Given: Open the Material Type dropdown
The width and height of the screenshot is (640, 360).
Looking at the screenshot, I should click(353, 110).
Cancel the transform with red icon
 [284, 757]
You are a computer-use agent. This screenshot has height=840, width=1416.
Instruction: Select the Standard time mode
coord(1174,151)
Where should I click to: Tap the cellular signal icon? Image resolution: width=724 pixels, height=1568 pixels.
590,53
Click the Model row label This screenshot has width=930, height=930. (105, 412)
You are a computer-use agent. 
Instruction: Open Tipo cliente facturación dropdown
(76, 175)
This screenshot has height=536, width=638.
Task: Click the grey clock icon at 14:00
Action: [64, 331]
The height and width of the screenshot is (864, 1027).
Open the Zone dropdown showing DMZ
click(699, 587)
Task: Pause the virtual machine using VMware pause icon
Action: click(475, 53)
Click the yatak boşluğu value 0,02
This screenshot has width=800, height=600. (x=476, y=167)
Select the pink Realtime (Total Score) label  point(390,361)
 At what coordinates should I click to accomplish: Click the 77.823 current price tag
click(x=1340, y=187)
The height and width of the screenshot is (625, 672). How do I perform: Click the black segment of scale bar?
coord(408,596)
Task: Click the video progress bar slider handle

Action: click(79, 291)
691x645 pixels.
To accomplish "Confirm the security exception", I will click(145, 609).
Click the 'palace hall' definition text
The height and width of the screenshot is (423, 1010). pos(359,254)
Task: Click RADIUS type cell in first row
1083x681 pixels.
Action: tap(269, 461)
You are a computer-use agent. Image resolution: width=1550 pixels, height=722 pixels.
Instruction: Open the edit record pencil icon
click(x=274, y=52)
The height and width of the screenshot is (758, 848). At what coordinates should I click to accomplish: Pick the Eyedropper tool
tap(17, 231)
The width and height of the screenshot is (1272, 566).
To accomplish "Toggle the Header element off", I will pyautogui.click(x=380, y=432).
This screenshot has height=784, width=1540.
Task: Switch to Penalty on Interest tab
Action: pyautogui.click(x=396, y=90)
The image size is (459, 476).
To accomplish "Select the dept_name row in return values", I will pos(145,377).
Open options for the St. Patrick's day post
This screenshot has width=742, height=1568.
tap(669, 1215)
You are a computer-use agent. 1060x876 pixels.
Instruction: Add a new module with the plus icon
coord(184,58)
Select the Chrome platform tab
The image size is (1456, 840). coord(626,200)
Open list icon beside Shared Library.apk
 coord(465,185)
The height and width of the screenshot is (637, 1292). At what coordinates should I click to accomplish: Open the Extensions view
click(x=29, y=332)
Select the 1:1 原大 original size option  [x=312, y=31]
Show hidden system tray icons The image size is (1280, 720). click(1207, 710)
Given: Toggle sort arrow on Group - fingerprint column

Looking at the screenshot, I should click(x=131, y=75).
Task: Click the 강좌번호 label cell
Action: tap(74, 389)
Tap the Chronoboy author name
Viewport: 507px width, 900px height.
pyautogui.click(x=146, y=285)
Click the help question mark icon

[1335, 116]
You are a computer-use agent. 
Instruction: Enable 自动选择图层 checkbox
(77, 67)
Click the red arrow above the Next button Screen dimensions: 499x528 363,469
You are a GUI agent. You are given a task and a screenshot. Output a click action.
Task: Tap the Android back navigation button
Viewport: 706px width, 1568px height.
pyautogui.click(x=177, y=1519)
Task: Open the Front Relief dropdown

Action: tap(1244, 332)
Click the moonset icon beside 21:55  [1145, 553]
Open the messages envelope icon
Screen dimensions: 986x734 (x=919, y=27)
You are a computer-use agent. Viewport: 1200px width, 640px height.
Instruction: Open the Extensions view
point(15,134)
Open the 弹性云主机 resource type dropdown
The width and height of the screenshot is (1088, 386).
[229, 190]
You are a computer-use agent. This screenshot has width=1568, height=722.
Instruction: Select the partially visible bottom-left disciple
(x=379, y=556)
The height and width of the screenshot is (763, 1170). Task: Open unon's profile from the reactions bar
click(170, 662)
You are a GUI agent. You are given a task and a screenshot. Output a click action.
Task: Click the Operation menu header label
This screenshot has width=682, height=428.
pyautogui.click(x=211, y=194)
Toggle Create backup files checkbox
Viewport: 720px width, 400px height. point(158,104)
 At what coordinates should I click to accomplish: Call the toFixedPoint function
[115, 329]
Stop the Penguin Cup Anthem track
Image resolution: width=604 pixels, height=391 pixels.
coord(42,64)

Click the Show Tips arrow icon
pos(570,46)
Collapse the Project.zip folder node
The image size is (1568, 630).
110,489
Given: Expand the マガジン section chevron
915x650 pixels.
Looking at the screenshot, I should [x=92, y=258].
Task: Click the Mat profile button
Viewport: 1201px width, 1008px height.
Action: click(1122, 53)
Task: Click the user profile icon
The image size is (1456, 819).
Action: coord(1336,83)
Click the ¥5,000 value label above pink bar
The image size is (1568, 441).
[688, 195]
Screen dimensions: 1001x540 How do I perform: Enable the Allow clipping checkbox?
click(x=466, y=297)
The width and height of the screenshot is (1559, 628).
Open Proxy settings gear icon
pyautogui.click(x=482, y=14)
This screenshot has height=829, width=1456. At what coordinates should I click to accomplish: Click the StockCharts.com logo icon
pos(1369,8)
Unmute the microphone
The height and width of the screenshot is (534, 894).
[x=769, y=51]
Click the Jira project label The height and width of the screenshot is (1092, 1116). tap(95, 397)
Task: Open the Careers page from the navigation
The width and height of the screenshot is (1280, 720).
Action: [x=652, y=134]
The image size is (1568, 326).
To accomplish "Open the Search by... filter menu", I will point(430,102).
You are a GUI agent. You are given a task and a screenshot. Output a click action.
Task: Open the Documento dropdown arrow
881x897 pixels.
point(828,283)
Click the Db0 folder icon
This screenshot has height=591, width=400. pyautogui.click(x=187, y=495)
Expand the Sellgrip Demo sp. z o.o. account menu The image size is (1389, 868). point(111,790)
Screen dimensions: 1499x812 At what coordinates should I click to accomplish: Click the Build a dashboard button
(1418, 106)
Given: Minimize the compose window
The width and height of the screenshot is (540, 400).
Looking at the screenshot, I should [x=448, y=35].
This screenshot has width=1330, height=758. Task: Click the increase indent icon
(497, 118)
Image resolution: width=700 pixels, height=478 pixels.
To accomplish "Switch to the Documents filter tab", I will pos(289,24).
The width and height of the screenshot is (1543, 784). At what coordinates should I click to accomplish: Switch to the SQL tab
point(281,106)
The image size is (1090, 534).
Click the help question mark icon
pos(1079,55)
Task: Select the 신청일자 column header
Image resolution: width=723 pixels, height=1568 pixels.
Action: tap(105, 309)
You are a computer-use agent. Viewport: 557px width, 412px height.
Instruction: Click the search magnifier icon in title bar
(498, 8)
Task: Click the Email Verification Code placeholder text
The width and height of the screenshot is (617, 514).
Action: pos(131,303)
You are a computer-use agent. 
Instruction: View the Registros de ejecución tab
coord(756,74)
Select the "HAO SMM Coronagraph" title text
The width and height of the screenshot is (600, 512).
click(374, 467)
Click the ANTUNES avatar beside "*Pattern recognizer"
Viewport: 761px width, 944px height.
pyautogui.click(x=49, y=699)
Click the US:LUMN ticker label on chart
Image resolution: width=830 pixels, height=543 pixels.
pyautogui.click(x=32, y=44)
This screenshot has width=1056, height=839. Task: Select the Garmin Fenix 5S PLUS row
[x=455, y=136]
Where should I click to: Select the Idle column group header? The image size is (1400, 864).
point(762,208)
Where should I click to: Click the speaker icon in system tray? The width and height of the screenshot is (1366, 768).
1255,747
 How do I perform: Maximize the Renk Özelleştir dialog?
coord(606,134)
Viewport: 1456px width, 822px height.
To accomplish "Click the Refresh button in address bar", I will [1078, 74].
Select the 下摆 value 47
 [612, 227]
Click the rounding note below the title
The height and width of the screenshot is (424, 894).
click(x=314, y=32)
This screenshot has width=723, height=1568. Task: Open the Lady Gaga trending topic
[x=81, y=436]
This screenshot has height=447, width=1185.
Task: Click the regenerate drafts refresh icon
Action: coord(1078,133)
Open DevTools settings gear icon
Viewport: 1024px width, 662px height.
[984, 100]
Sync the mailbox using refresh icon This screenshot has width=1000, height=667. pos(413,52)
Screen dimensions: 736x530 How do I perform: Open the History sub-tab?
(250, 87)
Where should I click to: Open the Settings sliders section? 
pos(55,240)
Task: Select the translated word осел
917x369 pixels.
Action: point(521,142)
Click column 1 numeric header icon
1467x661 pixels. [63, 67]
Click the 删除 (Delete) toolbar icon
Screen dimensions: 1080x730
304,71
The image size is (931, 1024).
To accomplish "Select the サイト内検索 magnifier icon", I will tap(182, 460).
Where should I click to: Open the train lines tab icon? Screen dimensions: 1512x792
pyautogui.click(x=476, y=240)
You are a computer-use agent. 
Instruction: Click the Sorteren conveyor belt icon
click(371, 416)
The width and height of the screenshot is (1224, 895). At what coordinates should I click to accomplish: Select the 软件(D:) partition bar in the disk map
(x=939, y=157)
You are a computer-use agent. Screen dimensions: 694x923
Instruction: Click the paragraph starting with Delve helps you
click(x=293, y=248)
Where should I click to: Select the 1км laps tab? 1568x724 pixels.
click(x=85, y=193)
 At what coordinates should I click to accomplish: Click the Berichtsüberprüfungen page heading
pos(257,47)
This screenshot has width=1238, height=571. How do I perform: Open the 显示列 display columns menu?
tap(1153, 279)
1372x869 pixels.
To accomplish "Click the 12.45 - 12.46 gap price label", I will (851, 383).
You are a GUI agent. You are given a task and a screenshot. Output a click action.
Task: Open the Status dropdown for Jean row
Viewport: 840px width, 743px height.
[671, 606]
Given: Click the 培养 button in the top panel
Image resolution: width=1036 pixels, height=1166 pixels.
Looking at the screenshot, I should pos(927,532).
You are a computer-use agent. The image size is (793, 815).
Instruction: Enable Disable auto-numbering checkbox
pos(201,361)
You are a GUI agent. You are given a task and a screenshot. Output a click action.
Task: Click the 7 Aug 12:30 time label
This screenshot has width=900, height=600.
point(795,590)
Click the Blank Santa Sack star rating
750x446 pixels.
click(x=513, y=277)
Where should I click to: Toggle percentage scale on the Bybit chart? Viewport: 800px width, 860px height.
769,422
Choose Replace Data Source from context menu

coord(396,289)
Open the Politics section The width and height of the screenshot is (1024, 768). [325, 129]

▸ **Task directions**
If a line in the records contains the word "navigation", copy it.

▸ **Task answer**
Task: Tap the Android back navigation button
Task: Open the Careers page from the navigation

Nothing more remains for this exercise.